海外文学読書録

書評と感想

大島渚『儀式』(1971/日)

★★★★★

中年の桜田満洲男(河原崎建三)が、同年代の親戚・輝道(中村敦夫)の死を電報で知る。彼はこれまた同年代の親戚である律子(賀来敦子)と共に、子供時代を過ごした島へ向かうのだった。そして、話は戦後まもない時代へ遡る。桜田家は一度は戦犯とされながらも復権し、満洲男の祖父・一臣(佐藤慶)が当主として権勢を振るっていた。一族の歴史を冠婚葬祭を軸に語っていく。

衝撃的な映画だった。冒頭で満洲男が「日本に帰るとは日本に捕まるということ」と独白していたけれど、まさにその通りの内容である。戦後日本の諸相と家父長制の崩壊を冠婚葬祭を軸に語っているところがユニークで、その着眼点の鋭さに感銘を受けた。親戚というのは、基本的に結婚式や葬式のときしか会えない。逆に言えば、冠婚葬祭に焦点を当てれば、彼らが一堂に会する様子を自然な流れで撮ることができる。上座のど真ん中には祖父が、下座には一族が左右に別れて座っている。こういう古典的な日本の風景が、現代に生きる僕には新鮮だった。

登場人物が一癖も二癖もあって、それぞれ乱脈な振る舞いをしているところが面白い。祖父は誰彼構わず子供を産ませている性欲魔神だし、満洲男は後述する結婚式でキチガイみたいなことをしている。さらに、輝道は叔母さん(小山明子)に筆おろしをしてもらってるし、進(渡辺文雄)は三島由紀夫まがいの決起沙汰に及んでいる。率直に言って、みんな頭がおかしい。けれども、日本の旧家なんてどこもこんな感じなのだろう。淀んだ水たまりのような血筋というか。唯一好感が持てたのが共産党員のおっさん(小松方正)で、彼の愛嬌ある振る舞いは一服の清涼剤だった。思えばこの一族、右曲がりも左曲がりもいて、まさに戦後日本を包摂していると言える。

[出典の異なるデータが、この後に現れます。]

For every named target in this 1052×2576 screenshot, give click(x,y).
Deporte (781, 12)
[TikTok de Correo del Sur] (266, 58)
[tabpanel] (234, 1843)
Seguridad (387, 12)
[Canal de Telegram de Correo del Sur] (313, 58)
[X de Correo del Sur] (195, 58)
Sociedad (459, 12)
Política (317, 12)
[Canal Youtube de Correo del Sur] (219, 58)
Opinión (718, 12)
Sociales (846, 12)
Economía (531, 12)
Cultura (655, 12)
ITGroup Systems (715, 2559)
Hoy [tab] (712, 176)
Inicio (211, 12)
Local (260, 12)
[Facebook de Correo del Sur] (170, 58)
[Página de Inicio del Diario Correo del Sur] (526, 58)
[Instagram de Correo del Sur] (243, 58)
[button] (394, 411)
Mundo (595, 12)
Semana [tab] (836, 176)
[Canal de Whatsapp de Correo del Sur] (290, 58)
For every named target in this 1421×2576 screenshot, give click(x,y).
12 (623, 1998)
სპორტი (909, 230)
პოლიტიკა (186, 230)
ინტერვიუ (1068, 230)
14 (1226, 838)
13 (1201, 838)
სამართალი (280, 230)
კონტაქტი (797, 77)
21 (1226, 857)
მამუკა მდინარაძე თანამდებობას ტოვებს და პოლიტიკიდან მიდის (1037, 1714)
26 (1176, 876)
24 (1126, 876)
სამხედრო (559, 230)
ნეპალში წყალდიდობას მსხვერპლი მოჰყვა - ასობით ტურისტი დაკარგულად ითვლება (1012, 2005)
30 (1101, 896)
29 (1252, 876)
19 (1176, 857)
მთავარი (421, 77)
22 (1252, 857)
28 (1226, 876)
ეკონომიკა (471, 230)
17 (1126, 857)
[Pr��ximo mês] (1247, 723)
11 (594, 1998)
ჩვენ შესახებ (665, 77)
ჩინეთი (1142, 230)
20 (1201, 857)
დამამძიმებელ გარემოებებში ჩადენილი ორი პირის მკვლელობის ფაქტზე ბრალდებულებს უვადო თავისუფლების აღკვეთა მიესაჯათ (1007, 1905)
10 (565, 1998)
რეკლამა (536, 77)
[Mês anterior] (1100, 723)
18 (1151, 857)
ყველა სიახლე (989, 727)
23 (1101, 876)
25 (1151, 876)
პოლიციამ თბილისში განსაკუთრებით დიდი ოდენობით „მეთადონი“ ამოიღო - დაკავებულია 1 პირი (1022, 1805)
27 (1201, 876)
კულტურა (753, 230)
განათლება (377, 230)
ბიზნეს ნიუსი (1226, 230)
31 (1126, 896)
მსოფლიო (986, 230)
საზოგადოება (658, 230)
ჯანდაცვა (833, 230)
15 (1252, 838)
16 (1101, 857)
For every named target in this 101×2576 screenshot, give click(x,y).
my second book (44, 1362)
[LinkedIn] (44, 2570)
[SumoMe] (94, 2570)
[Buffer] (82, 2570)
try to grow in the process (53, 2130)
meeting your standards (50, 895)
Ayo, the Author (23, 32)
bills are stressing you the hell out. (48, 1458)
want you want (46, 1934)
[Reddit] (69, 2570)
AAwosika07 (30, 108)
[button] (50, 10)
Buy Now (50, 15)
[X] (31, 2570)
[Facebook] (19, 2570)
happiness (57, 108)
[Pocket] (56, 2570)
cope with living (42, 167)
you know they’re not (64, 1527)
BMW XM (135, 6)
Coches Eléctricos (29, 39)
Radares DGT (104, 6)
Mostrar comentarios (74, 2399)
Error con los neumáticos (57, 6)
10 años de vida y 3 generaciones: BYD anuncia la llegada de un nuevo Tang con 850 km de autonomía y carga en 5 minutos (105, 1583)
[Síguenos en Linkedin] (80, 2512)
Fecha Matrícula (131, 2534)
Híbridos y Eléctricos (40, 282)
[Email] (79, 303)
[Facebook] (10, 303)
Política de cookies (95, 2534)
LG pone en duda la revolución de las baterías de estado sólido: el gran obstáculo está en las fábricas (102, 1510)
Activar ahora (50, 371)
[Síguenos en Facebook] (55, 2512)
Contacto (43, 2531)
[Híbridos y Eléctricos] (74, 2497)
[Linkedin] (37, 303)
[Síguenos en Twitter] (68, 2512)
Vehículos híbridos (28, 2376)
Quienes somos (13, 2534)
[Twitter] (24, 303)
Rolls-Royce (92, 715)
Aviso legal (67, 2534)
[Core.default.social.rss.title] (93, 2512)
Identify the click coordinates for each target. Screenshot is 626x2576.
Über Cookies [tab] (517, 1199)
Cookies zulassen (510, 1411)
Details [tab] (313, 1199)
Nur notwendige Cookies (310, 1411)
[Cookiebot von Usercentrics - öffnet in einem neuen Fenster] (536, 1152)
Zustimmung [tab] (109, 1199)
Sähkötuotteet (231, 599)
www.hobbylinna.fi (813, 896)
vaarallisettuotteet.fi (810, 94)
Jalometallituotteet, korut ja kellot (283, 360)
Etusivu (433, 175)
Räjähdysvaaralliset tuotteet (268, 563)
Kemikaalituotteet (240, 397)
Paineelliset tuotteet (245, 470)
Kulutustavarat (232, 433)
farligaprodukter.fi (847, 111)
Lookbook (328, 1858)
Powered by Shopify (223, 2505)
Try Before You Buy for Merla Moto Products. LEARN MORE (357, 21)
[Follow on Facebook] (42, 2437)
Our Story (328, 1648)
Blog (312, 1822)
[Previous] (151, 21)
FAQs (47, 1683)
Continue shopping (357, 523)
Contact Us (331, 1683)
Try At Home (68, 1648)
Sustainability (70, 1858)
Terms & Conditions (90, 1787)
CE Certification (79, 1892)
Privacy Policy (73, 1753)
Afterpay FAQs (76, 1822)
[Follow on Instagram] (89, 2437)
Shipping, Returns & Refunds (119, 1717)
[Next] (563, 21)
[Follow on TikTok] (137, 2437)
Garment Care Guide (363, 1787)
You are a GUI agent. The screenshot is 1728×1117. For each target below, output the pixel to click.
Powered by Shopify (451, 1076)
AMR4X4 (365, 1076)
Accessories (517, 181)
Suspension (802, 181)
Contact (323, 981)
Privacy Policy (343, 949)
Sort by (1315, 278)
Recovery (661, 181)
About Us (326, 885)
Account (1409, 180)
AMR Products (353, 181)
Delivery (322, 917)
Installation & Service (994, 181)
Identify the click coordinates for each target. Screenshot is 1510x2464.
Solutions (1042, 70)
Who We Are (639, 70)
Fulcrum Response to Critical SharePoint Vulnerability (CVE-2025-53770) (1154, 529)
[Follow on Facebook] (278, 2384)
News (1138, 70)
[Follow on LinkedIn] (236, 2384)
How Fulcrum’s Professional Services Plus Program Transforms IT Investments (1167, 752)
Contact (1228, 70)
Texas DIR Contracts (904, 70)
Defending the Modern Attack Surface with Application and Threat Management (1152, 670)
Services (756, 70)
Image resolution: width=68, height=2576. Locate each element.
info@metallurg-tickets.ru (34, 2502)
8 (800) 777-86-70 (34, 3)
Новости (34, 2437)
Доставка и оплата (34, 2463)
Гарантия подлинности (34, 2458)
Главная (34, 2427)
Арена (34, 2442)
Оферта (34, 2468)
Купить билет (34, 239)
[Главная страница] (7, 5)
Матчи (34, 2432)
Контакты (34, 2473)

最大の見所は、満洲男の結婚式だろう。というのも、式の直前に花嫁に逃げられたため、すべての儀式を満洲男一人で行っているのだ。三三九度も一人でやってるし、ウエディングケーキへの入刀も一人。式には親戚のほかに政財界の要人も列席しており、衆人環視のなか黙々と一人で儀式をこなしている。見ていてこれは酷い罰ゲームじゃないかと思った。みんな笑わずにこの茶番を受け入れているし、あまつさえ政治家がスピーチまでしているのだから救われない。この一人結婚式は、一人ディズニーランドよりもハードルが高いだろう。満洲男が終始浮かない顔をしているところが最高に面白く、同情しつつも思わず笑ってしまった。この場面、冠婚葬祭を代表とする儀式の滑稽さを浮き彫りにしている。つまり、儀式とは多かれ少なかれ茶番の要素を孕んでいる。

ところで、本作を観ると『サマーウォーズ』【Amazon】がおそろしく反動的な映画だったことが分かる。大島渚が進めた時計を元に戻してしまった。現代人はああいう大家族に憧れているのだろうか。家父長制に基づく親戚同士の密な関係。僕は勘弁してくれって思うけど。